--- PROBLEM STATEMENT ---
Write out the data below in full. Keep it exact.

--- INFORMATION ---

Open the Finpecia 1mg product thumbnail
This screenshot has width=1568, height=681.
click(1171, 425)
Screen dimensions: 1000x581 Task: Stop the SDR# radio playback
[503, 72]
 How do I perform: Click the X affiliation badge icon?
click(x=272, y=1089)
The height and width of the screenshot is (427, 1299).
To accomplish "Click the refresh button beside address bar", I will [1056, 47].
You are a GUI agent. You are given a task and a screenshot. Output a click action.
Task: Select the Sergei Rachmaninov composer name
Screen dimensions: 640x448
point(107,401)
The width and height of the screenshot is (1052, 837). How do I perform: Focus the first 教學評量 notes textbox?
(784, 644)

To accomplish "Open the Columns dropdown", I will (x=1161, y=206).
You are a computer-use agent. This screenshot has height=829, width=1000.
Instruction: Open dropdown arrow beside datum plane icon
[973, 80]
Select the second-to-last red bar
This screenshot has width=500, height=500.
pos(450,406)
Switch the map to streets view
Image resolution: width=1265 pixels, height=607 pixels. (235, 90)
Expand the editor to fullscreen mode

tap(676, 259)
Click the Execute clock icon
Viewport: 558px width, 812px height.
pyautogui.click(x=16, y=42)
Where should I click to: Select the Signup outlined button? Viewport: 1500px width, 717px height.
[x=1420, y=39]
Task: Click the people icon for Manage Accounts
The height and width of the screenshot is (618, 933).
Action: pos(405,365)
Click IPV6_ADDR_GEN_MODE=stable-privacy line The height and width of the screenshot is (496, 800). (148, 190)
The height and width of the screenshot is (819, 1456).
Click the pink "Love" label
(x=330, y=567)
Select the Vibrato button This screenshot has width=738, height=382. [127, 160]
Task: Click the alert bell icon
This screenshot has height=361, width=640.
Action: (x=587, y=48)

--- TASK RESPONSE ---
Open the Finpecia 1mg product thumbnail
This screenshot has width=1568, height=681.
click(1171, 425)
Screen dimensions: 1000x581 Task: Stop the SDR# radio playback
[503, 72]
 How do I perform: Click the X affiliation badge icon?
click(x=272, y=1089)
The height and width of the screenshot is (427, 1299).
To accomplish "Click the refresh button beside address bar", I will [1056, 47].
You are a GUI agent. You are given a task and a screenshot. Output a click action.
Task: Select the Sergei Rachmaninov composer name
Screen dimensions: 640x448
point(107,401)
The width and height of the screenshot is (1052, 837). How do I perform: Focus the first 教學評量 notes textbox?
(784, 644)

To accomplish "Open the Columns dropdown", I will (x=1161, y=206).
You are a computer-use agent. This screenshot has height=829, width=1000.
Instruction: Open dropdown arrow beside datum plane icon
[973, 80]
Select the second-to-last red bar
This screenshot has width=500, height=500.
pos(450,406)
Switch the map to streets view
Image resolution: width=1265 pixels, height=607 pixels. (235, 90)
Expand the editor to fullscreen mode

tap(676, 259)
Click the Execute clock icon
Viewport: 558px width, 812px height.
pyautogui.click(x=16, y=42)
Where should I click to: Select the Signup outlined button? Viewport: 1500px width, 717px height.
[x=1420, y=39]
Task: Click the people icon for Manage Accounts
The height and width of the screenshot is (618, 933).
Action: pos(405,365)
Click IPV6_ADDR_GEN_MODE=stable-privacy line The height and width of the screenshot is (496, 800). (148, 190)
The height and width of the screenshot is (819, 1456).
Click the pink "Love" label
(x=330, y=567)
Select the Vibrato button This screenshot has width=738, height=382. [127, 160]
Task: Click the alert bell icon
This screenshot has height=361, width=640.
Action: (x=587, y=48)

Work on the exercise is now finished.